[Dataset items]
━━━
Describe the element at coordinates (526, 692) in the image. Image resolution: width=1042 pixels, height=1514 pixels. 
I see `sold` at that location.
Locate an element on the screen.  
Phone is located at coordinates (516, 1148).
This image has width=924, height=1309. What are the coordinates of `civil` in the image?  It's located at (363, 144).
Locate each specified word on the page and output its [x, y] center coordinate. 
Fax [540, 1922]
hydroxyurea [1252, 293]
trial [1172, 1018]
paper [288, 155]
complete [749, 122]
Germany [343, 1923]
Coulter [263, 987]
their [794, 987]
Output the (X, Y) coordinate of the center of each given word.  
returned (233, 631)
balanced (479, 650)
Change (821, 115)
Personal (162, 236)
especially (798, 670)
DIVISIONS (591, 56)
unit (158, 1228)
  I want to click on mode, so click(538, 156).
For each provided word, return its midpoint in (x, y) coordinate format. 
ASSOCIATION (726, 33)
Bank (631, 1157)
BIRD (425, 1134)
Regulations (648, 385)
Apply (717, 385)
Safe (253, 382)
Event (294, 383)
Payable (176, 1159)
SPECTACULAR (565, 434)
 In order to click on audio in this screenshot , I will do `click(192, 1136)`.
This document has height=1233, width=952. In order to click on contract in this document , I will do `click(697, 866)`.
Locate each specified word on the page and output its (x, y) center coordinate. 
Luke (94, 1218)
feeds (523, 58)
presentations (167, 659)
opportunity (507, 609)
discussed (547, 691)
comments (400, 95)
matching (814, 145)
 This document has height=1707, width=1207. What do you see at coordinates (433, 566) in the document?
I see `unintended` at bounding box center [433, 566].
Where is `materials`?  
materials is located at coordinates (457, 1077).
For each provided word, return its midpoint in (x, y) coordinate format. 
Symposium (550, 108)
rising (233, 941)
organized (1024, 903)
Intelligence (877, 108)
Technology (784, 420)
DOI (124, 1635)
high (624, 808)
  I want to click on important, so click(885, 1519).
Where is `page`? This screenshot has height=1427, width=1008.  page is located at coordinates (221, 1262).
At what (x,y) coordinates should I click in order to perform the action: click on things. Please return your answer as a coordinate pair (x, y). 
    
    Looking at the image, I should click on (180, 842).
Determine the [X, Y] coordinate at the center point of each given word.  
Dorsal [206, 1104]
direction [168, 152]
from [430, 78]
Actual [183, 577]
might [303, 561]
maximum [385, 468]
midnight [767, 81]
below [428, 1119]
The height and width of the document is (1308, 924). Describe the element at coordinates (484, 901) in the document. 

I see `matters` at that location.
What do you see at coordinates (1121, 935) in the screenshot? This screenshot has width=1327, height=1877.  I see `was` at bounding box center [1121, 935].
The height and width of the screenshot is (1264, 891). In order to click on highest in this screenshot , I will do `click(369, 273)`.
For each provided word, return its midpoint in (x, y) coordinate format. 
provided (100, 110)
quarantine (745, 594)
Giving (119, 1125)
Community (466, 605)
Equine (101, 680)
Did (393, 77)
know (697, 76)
━━━
▶ **Problem details**
Put each non-blank line of the listing above into a Markdown table with two columns, No. and Text. Number the rows in order.

▶ **Correct answer**
| No. | Text |
|---|---|
| 1 | Describe the element at coordinates (526, 692) in the image. Image resolution: width=1042 pixels, height=1514 pixels.  |
| 2 | I see `sold` at that location. |
| 3 | Locate an element on the screen.   |
| 4 | Phone is located at coordinates (516, 1148). |
| 5 | This image has width=924, height=1309. What are the coordinates of `civil` in the image?  It's located at (363, 144). |
| 6 | Locate each specified word on the page and output its [x, y] center coordinate.  |
| 7 | Fax [540, 1922] |
| 8 | hydroxyurea [1252, 293] |
| 9 | trial [1172, 1018] |
| 10 | paper [288, 155] |
| 11 | complete [749, 122] |
| 12 | Germany [343, 1923] |
| 13 | Coulter [263, 987] |
| 14 | their [794, 987] |
| 15 | Output the (X, Y) coordinate of the center of each given word.   |
| 16 | returned (233, 631) |
| 17 | balanced (479, 650) |
| 18 | Change (821, 115) |
| 19 | Personal (162, 236) |
| 20 | especially (798, 670) |
| 21 | DIVISIONS (591, 56) |
| 22 | unit (158, 1228) |
| 23 |   I want to click on mode, so click(538, 156). |
| 24 | For each provided word, return its midpoint in (x, y) coordinate format.  |
| 25 | ASSOCIATION (726, 33) |
| 26 | Bank (631, 1157) |
| 27 | BIRD (425, 1134) |
| 28 | Regulations (648, 385) |
| 29 | Apply (717, 385) |
| 30 | Safe (253, 382) |
| 31 | Event (294, 383) |
| 32 | Payable (176, 1159) |
| 33 | SPECTACULAR (565, 434) |
| 34 |  In order to click on audio in this screenshot , I will do `click(192, 1136)`. |
| 35 | This document has height=1233, width=952. In order to click on contract in this document , I will do `click(697, 866)`. |
| 36 | Locate each specified word on the page and output its (x, y) center coordinate.  |
| 37 | Luke (94, 1218) |
| 38 | feeds (523, 58) |
| 39 | presentations (167, 659) |
| 40 | opportunity (507, 609) |
| 41 | discussed (547, 691) |
| 42 | comments (400, 95) |
| 43 | matching (814, 145) |
| 44 |  This document has height=1707, width=1207. What do you see at coordinates (433, 566) in the document? |
| 45 | I see `unintended` at bounding box center [433, 566]. |
| 46 | Where is `materials`?   |
| 47 | materials is located at coordinates (457, 1077). |
| 48 | For each provided word, return its midpoint in (x, y) coordinate format.  |
| 49 | Symposium (550, 108) |
| 50 | rising (233, 941) |
| 51 | organized (1024, 903) |
| 52 | Intelligence (877, 108) |
| 53 | Technology (784, 420) |
| 54 | DOI (124, 1635) |
| 55 | high (624, 808) |
| 56 |   I want to click on important, so click(885, 1519). |
| 57 | Where is `page`? This screenshot has height=1427, width=1008.  page is located at coordinates (221, 1262). |
| 58 | At what (x,y) coordinates should I click in order to perform the action: click on things. Please return your answer as a coordinate pair (x, y).  |
| 59 |     Looking at the image, I should click on (180, 842). |
| 60 | Determine the [X, Y] coordinate at the center point of each given word.   |
| 61 | Dorsal [206, 1104] |
| 62 | direction [168, 152] |
| 63 | from [430, 78] |
| 64 | Actual [183, 577] |
| 65 | might [303, 561] |
| 66 | maximum [385, 468] |
| 67 | midnight [767, 81] |
| 68 | below [428, 1119] |
| 69 | The height and width of the document is (1308, 924). Describe the element at coordinates (484, 901) in the document.  |
| 70 | I see `matters` at that location. |
| 71 | What do you see at coordinates (1121, 935) in the screenshot? This screenshot has width=1327, height=1877.  I see `was` at bounding box center [1121, 935]. |
| 72 | The height and width of the screenshot is (1264, 891). In order to click on highest in this screenshot , I will do `click(369, 273)`. |
| 73 | For each provided word, return its midpoint in (x, y) coordinate format.  |
| 74 | provided (100, 110) |
| 75 | quarantine (745, 594) |
| 76 | Giving (119, 1125) |
| 77 | Community (466, 605) |
| 78 | Equine (101, 680) |
| 79 | Did (393, 77) |
| 80 | know (697, 76) |